El calor dejó de ser un recuerdo crónico, la ropa es un estorbo, cuesta dormir por las noches… Con estos síntomas nos preparamos para una temporada estival cargada de desagradables sorpresas, precisamente porque agosto se inventó para parar y casi todos estamos parados desde marzo. A pesar de esta postal desoladora, no todo son malas noticias y por fin, como si se tratara de una alucinación, hacemos frente al primer verano desde los años sesenta despojado de su canción de marras. Y eso es maravilloso.
Eliminada la masa, la radio fórmula desaparece y sin ella «Maria Isabel« y «Eva María» comprueban que la playa está desierta y los niños escriben sobre la arena con el iPad; el «rock and roll en la plaza del pueblo» se pospone hasta el 2021 y la «barbacoa» del «chiringuito» ondea a media asta, un poco como el fútbol de los vítores enlatados, el «aserejé» sin baile ad hoc y escuchar el «Ai se eu te pego» en el interior de un coche con tu suegra y las ventanillas subidas.

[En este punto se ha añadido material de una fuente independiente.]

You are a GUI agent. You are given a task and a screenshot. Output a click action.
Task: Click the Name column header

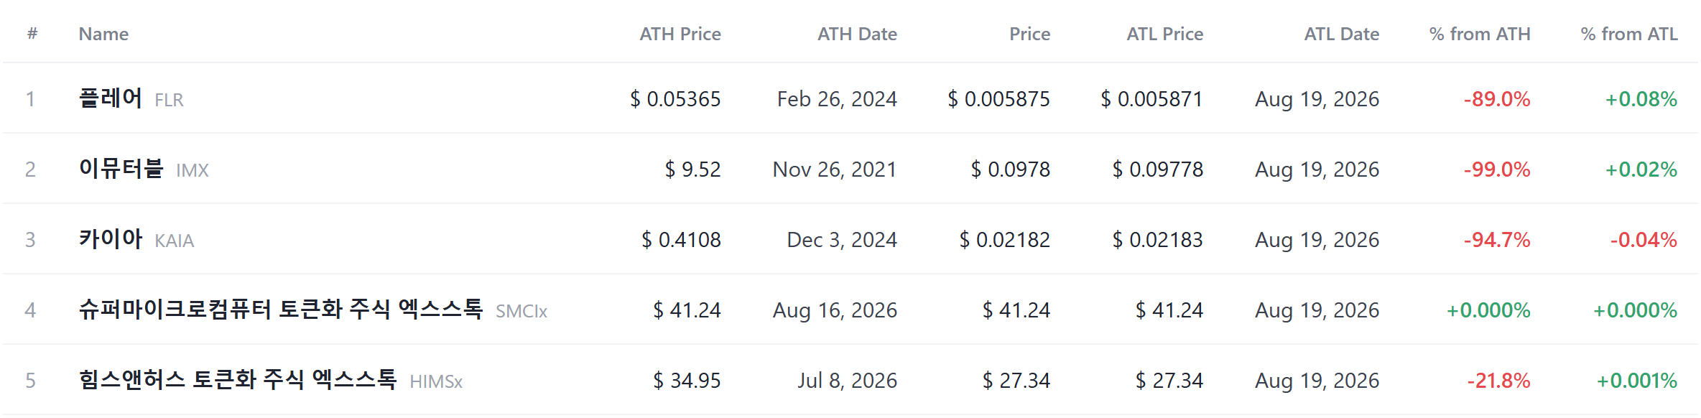103,34
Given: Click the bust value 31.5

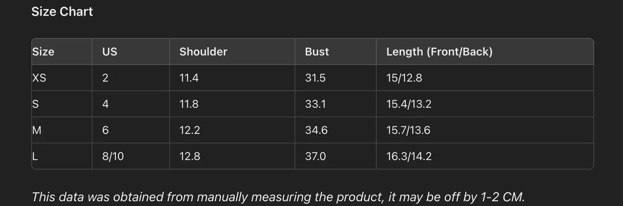Looking at the screenshot, I should (x=315, y=78).
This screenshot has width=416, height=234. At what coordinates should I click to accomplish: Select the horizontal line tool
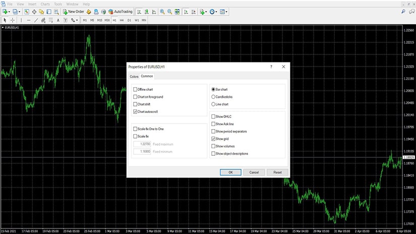28,20
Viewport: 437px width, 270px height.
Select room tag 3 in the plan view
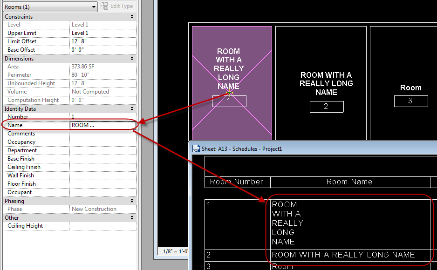tap(411, 101)

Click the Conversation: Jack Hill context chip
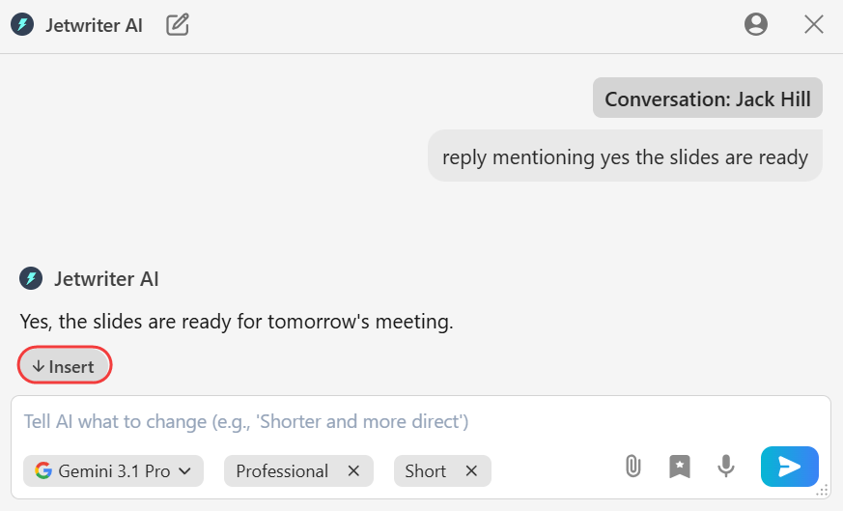(708, 99)
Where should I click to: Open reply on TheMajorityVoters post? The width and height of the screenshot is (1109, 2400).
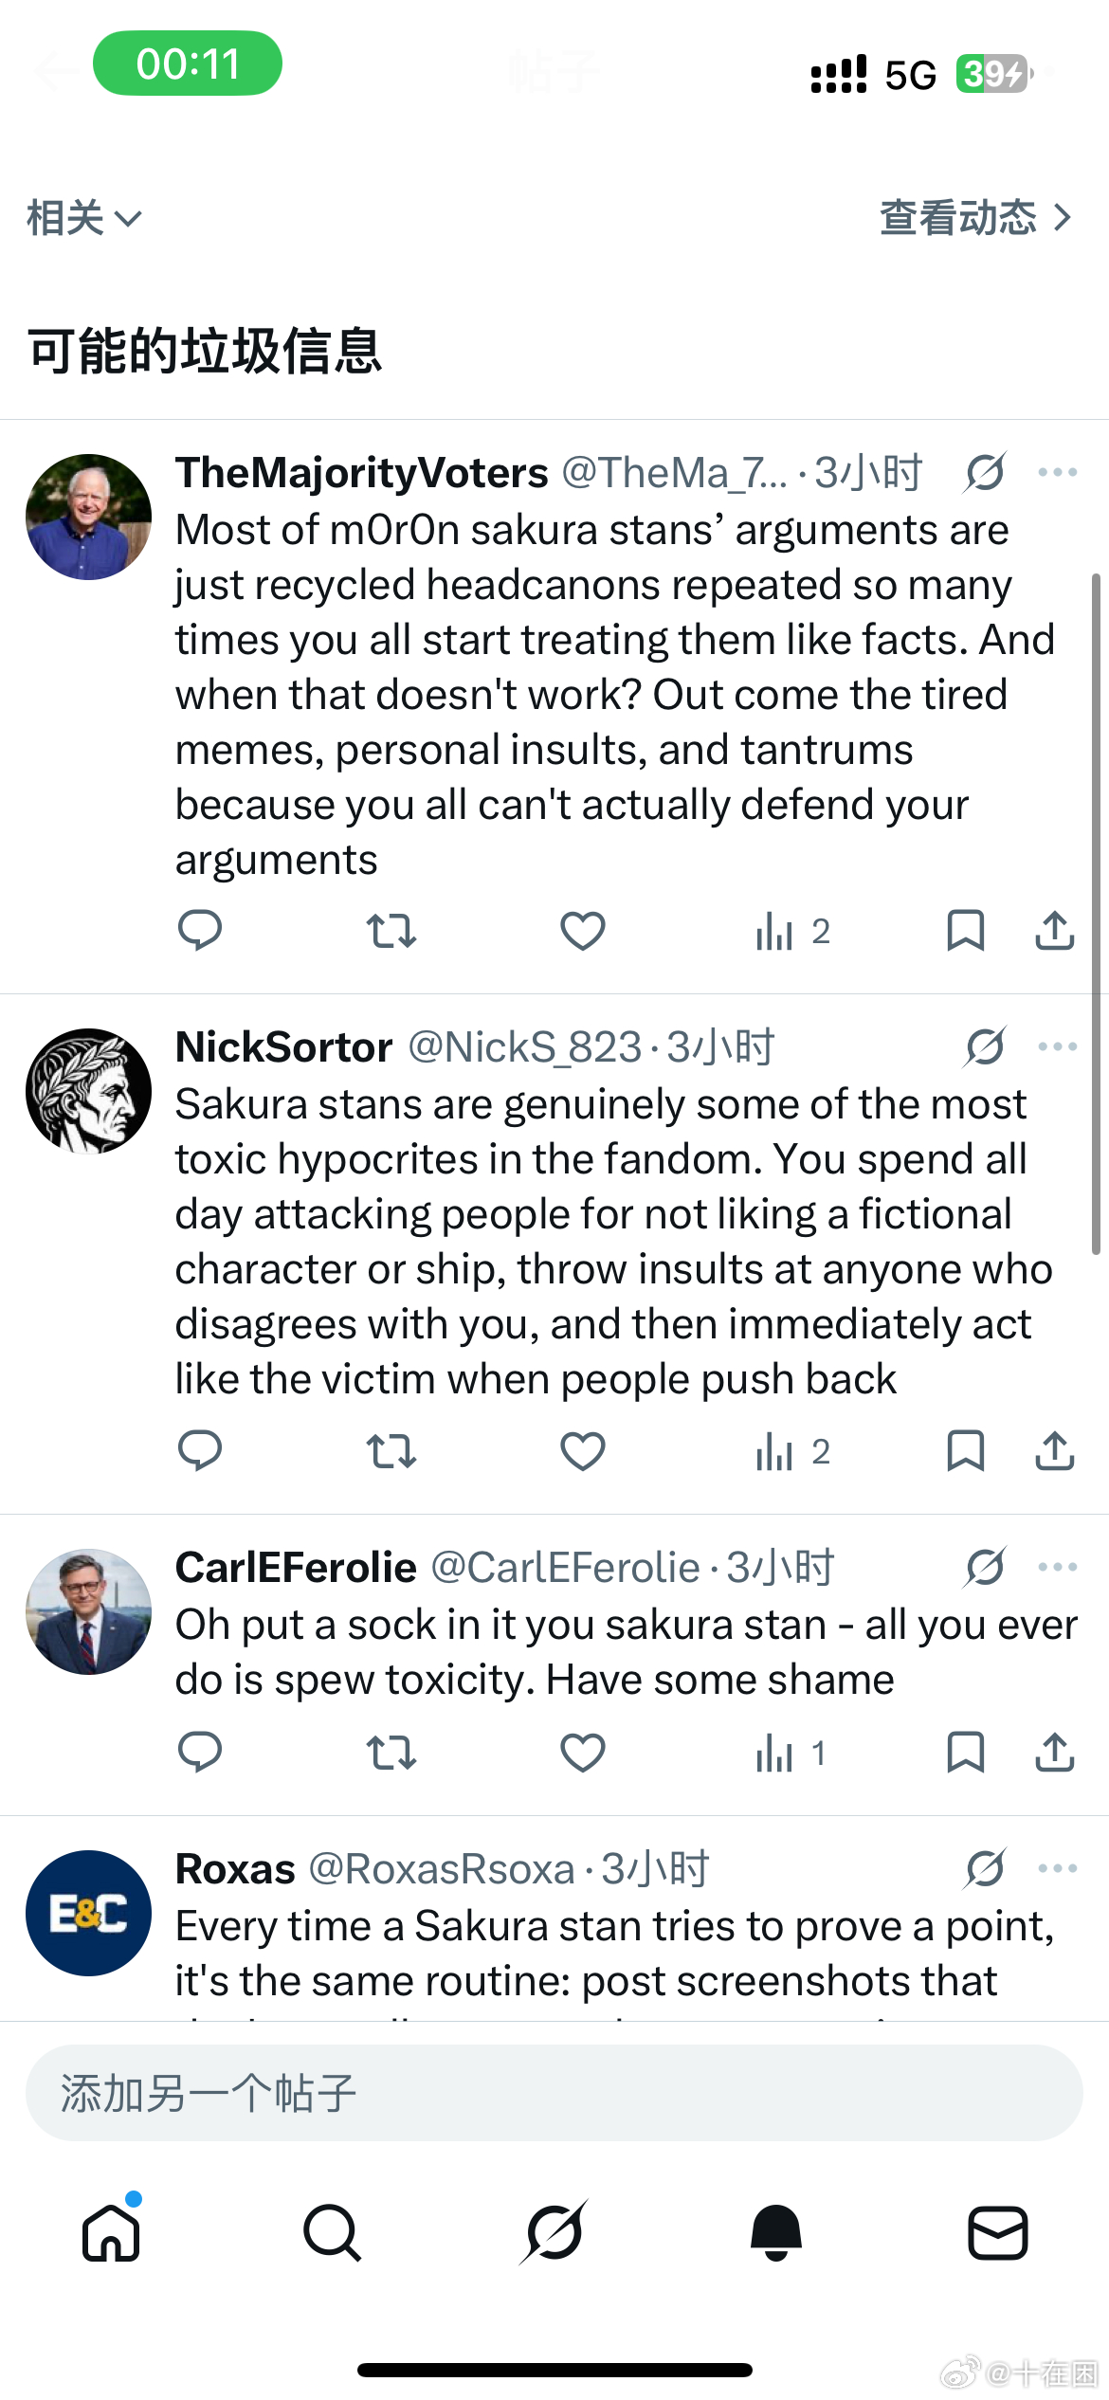199,930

Cuesta creerlo, pero quizás la verdadera canción del verano es la que resuena al apagar la luz. Así es como al echar la vista atrás —siempre es más fácil que pulsar avance rápido en tiempos de pandemia— la música se convierte en el acompañamiento de lo que más valoramos: la vida tal y como la conocimos, esa dimensión en la que era posible compartir una Mahou cuando caía el sol. Ahora Georgie Dann ha enmudecido. ¿Dónde está la toalla para secarse las lágrimas? De nosotros depende que sean de alegría o tristeza.